◆ RECORDS FOR THE TASK

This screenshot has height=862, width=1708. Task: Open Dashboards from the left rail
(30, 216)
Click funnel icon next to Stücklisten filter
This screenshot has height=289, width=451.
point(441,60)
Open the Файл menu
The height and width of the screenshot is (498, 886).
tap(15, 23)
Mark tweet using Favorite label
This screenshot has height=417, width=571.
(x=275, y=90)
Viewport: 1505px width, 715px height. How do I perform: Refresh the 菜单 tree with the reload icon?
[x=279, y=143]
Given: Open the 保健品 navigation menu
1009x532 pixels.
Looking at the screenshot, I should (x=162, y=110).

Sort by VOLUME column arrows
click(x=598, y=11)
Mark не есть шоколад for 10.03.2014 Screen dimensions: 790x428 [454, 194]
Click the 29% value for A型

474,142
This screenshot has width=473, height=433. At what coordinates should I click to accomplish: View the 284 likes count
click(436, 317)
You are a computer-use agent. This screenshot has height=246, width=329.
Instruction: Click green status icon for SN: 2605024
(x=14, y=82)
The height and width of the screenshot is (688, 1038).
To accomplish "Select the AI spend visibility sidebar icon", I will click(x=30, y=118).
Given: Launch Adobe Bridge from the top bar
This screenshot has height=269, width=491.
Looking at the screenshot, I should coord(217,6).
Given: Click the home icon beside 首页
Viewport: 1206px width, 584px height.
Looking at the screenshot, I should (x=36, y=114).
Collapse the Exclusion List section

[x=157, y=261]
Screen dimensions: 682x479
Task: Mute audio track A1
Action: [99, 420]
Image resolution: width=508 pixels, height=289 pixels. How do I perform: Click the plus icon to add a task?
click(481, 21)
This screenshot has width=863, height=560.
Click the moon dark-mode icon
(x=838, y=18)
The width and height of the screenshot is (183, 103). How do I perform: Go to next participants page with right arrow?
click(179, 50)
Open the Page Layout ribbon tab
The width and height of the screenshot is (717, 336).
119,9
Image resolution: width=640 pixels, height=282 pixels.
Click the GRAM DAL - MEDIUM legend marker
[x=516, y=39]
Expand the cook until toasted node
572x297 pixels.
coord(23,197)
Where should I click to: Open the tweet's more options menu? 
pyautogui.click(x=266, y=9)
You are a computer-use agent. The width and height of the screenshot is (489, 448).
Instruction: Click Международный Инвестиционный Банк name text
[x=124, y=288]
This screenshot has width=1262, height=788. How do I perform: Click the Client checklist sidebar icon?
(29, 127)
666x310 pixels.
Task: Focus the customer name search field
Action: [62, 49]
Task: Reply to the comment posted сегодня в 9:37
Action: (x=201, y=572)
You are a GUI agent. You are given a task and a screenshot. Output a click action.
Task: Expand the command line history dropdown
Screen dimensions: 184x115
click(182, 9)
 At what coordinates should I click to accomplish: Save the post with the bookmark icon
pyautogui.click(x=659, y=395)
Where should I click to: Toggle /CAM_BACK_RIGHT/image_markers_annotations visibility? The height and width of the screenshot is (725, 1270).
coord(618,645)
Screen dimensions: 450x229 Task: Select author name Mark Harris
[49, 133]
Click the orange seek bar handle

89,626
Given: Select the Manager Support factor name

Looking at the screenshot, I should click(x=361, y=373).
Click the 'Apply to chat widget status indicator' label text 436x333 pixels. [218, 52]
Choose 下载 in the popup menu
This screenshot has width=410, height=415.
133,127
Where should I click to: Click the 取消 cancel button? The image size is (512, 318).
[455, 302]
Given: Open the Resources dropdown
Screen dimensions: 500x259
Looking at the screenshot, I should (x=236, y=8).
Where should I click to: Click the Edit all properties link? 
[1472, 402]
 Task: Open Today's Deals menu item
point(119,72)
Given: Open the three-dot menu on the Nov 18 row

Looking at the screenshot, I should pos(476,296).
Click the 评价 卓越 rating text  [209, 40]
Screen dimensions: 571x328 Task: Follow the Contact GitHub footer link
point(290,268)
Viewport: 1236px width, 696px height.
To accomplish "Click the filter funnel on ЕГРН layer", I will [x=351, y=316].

◆ THE PROBLEM
Repeat the full set of records exactly.

◆ SOLUTION FOR THIS TASK
This screenshot has height=862, width=1708. Task: Open Dashboards from the left rail
(30, 216)
Click funnel icon next to Stücklisten filter
This screenshot has height=289, width=451.
point(441,60)
Open the Файл menu
The height and width of the screenshot is (498, 886).
tap(15, 23)
Mark tweet using Favorite label
This screenshot has height=417, width=571.
(x=275, y=90)
Viewport: 1505px width, 715px height. How do I perform: Refresh the 菜单 tree with the reload icon?
[x=279, y=143]
Given: Open the 保健品 navigation menu
1009x532 pixels.
Looking at the screenshot, I should (x=162, y=110).

Sort by VOLUME column arrows
click(x=598, y=11)
Mark не есть шоколад for 10.03.2014 Screen dimensions: 790x428 [454, 194]
Click the 29% value for A型

474,142
This screenshot has width=473, height=433. At what coordinates should I click to accomplish: View the 284 likes count
click(436, 317)
You are a computer-use agent. This screenshot has height=246, width=329.
Instruction: Click green status icon for SN: 2605024
(x=14, y=82)
The height and width of the screenshot is (688, 1038).
To accomplish "Select the AI spend visibility sidebar icon", I will click(x=30, y=118).
Given: Launch Adobe Bridge from the top bar
This screenshot has height=269, width=491.
Looking at the screenshot, I should coord(217,6).
Given: Click the home icon beside 首页
Viewport: 1206px width, 584px height.
Looking at the screenshot, I should (x=36, y=114).
Collapse the Exclusion List section

[x=157, y=261]
Screen dimensions: 682x479
Task: Mute audio track A1
Action: [99, 420]
Image resolution: width=508 pixels, height=289 pixels. How do I perform: Click the plus icon to add a task?
click(481, 21)
This screenshot has width=863, height=560.
Click the moon dark-mode icon
(x=838, y=18)
The width and height of the screenshot is (183, 103). How do I perform: Go to next participants page with right arrow?
click(179, 50)
Open the Page Layout ribbon tab
The width and height of the screenshot is (717, 336).
119,9
Image resolution: width=640 pixels, height=282 pixels.
Click the GRAM DAL - MEDIUM legend marker
[x=516, y=39]
Expand the cook until toasted node
572x297 pixels.
coord(23,197)
Where should I click to: Open the tweet's more options menu? 
pyautogui.click(x=266, y=9)
You are a computer-use agent. The width and height of the screenshot is (489, 448).
Instruction: Click Международный Инвестиционный Банк name text
[x=124, y=288]
This screenshot has width=1262, height=788. How do I perform: Click the Client checklist sidebar icon?
(29, 127)
666x310 pixels.
Task: Focus the customer name search field
Action: [62, 49]
Task: Reply to the comment posted сегодня в 9:37
Action: (x=201, y=572)
You are a GUI agent. You are given a task and a screenshot. Output a click action.
Task: Expand the command line history dropdown
Screen dimensions: 184x115
click(182, 9)
 At what coordinates should I click to accomplish: Save the post with the bookmark icon
pyautogui.click(x=659, y=395)
Where should I click to: Toggle /CAM_BACK_RIGHT/image_markers_annotations visibility? The height and width of the screenshot is (725, 1270).
coord(618,645)
Screen dimensions: 450x229 Task: Select author name Mark Harris
[49, 133]
Click the orange seek bar handle

89,626
Given: Select the Manager Support factor name

Looking at the screenshot, I should click(x=361, y=373).
Click the 'Apply to chat widget status indicator' label text 436x333 pixels. [218, 52]
Choose 下载 in the popup menu
This screenshot has width=410, height=415.
133,127
Where should I click to: Click the 取消 cancel button? The image size is (512, 318).
[455, 302]
Given: Open the Resources dropdown
Screen dimensions: 500x259
Looking at the screenshot, I should (x=236, y=8).
Where should I click to: Click the Edit all properties link? 
[1472, 402]
 Task: Open Today's Deals menu item
point(119,72)
Given: Open the three-dot menu on the Nov 18 row

Looking at the screenshot, I should pos(476,296).
Click the 评价 卓越 rating text  [209, 40]
Screen dimensions: 571x328 Task: Follow the Contact GitHub footer link
point(290,268)
Viewport: 1236px width, 696px height.
To accomplish "Click the filter funnel on ЕГРН layer", I will [x=351, y=316].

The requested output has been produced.